[Inspector Peach 13] - Wild Justice
Page 5
Jason was behaving oddly. But he couldn’t know anything, surely? She had been very careful and discreet, knowing how violently he would react to even a suspicion of adultery. That’s what he called it when he spoke of these things: others used terms like ‘playing away’, but Jason preferred the old-fashioned term, with its suggestions of religious and legal significance.
She washed up noisily, though he had told her that he would do it. She stayed as long as she could in the kitchen, refusing to think about the things she might at this minute have been doing with Tim, trying to concentrate on what she might do to please the man she had left looking at the television.
He was immediately alert when she went back to him. ‘You’ve been a long time.’
‘I tidied up a little. Listened to a couple of phone messages. Set the table for the morning.’
‘There weren’t any messages when I came home from school.’ He said it quietly, reflectively, as if he did not wish to make it a challenge.
She said, ‘What’s on the box tonight? I’m not usually here on Thursdays.’
‘No. You have more exciting things to do. Well, it’s not usually a good night for telly. In fact, there’s nothing worth watching at all.’ He looked at her challengingly. ‘We could have an early night. Make our own amusement. Like we used to do in the old days.’ There was a touch of strain in what should have been a smile of friendly, intimate lechery.
She had known that this was coming, she told herself. His outlet for tension of any kind was always sex. And why not? He was good at it, and it was good for him; he was usually much more relaxed after it. And he was a good lover: she still felt very tender towards him, whatever she did with Tim. That was something set apart, a compartment quite outside her life here.
Clare stood up and walked across to him, smiling down into his face as he looked at her expectantly. ‘There’s life in the old dog yet.’ She ran her fingers through his unruly hair, then down his arm until she grasped his hand.
‘I’m thirty-nine, not sixty. And you’re thirty-eight. In your sexual prime, I believe.’ He led her unhurriedly up the stairs.
She would enjoy this, she told herself determinedly. She would shut out those images of that other and more spacious room, of that other man who had so much power and wealth and knew so much more about life than Jason. She went into the en-suite bathroom to compose herself and to get into the right frame of mind; she wasn’t finding that easy, with her husband’s eyes so unswervingly upon her.
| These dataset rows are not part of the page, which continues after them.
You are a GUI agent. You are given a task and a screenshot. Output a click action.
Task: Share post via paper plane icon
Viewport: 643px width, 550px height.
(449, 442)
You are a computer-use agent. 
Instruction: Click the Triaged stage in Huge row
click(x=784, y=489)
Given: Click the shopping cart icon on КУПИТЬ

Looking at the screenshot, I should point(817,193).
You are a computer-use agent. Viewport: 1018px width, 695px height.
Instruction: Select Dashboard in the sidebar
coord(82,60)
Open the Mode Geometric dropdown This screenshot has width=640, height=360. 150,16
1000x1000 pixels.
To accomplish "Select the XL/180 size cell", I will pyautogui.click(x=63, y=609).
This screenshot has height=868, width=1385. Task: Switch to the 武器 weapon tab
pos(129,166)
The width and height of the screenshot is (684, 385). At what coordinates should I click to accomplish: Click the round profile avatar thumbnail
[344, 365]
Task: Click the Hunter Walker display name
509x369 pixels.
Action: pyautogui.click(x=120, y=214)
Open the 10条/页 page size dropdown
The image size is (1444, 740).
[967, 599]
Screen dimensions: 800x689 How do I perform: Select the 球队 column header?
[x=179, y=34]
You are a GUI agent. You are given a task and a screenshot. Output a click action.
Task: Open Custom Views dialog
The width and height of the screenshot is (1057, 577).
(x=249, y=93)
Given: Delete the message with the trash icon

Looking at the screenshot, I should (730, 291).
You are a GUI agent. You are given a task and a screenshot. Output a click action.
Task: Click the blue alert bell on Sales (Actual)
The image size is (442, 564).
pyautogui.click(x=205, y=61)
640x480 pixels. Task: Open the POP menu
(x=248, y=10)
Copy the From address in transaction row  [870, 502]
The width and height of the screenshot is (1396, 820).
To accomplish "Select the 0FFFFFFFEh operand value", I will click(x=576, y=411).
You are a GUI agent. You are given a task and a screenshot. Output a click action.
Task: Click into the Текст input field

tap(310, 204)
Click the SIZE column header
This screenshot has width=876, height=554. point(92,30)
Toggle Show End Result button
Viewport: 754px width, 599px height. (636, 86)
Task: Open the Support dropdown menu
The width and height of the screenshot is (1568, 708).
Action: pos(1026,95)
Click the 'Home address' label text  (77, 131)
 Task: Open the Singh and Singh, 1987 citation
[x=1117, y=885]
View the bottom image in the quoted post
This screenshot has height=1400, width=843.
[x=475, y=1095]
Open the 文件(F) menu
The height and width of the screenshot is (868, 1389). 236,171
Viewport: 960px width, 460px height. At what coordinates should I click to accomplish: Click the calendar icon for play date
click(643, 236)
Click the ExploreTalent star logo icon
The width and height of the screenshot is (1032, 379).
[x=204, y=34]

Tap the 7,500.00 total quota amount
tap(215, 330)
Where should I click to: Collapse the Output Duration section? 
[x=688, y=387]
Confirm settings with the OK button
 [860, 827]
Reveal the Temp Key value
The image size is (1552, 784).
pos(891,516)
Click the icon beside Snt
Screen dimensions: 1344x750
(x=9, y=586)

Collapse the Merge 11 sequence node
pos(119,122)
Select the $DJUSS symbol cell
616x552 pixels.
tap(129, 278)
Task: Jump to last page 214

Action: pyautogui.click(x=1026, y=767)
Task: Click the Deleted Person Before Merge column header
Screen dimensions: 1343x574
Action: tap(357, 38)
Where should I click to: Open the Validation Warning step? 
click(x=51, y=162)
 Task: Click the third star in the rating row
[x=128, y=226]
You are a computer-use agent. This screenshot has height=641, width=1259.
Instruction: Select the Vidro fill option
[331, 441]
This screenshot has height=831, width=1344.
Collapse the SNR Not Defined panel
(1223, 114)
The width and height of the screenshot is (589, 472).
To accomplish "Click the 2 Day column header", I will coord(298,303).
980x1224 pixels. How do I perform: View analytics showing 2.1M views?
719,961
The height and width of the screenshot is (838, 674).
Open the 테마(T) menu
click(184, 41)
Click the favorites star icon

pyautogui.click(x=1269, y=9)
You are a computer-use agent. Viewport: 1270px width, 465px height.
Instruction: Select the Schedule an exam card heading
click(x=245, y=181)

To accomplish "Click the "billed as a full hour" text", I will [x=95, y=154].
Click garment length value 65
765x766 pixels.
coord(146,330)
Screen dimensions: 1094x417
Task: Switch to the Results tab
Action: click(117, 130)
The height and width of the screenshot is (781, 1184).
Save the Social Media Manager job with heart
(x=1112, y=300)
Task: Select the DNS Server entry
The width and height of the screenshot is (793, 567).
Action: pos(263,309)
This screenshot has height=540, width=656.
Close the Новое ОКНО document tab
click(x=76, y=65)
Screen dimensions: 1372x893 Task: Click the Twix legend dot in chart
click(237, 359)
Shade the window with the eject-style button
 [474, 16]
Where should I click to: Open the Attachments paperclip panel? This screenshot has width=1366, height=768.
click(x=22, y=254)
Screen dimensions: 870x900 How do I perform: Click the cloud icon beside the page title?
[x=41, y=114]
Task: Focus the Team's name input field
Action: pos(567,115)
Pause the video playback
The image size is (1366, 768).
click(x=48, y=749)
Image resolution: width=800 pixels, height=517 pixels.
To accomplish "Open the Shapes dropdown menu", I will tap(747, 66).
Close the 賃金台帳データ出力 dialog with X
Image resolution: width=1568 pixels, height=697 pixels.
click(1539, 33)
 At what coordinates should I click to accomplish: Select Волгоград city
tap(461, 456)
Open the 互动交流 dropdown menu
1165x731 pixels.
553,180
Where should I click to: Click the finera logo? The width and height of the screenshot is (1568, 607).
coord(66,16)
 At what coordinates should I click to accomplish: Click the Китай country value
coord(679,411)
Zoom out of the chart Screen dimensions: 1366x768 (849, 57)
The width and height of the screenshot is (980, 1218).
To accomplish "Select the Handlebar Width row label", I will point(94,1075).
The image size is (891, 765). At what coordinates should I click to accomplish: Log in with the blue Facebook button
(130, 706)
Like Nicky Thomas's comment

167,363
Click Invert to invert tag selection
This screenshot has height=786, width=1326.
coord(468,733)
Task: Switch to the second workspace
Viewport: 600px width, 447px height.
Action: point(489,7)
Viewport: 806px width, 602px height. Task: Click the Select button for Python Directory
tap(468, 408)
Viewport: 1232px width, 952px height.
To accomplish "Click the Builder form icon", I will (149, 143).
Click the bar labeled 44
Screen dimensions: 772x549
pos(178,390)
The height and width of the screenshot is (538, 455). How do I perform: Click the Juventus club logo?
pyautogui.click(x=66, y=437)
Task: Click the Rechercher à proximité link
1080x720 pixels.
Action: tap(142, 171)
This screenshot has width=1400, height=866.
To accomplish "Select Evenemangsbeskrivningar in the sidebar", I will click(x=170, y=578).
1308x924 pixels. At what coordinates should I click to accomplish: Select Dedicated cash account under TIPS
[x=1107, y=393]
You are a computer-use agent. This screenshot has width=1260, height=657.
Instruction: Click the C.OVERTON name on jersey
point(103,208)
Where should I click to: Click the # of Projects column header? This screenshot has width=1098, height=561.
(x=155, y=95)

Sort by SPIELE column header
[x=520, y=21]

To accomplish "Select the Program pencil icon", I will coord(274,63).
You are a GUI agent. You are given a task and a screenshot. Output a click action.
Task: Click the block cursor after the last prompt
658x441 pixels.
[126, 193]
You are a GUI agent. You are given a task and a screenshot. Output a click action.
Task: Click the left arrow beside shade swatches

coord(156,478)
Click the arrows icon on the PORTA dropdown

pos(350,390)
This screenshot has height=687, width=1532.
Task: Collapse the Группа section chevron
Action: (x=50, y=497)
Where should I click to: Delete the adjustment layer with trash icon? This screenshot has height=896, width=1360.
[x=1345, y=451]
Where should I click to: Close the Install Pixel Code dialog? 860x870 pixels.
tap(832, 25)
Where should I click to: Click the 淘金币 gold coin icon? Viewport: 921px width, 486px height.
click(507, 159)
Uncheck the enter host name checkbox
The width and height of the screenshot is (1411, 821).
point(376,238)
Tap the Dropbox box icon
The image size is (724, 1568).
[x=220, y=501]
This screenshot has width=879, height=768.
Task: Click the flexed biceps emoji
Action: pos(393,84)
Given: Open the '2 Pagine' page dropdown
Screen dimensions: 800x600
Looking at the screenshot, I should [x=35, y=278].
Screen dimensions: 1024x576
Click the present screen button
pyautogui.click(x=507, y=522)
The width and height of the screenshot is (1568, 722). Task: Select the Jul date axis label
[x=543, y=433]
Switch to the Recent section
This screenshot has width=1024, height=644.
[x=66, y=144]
He was in bed when she got back into the room. She was glad that there was to be no complicated foreplay, no preliminaries which would require an elaborate response from her. She slipped out of her underwear and slid between the sheets beside him, shivering a little at the cold, hoping that he would think that it was the chill which provoked her nervous giggle.
He held her tight against him for a moment, burying his head between her breasts. She was glad to be free of those relentless brown eyes. He stroked her back, running his right hand down to the curve of her bottom and then allowing it to investigate the warm, damp recesses within. She reached her hands around his slim back, felt the big muscles tensing there, felt with relief the stirring of her own response.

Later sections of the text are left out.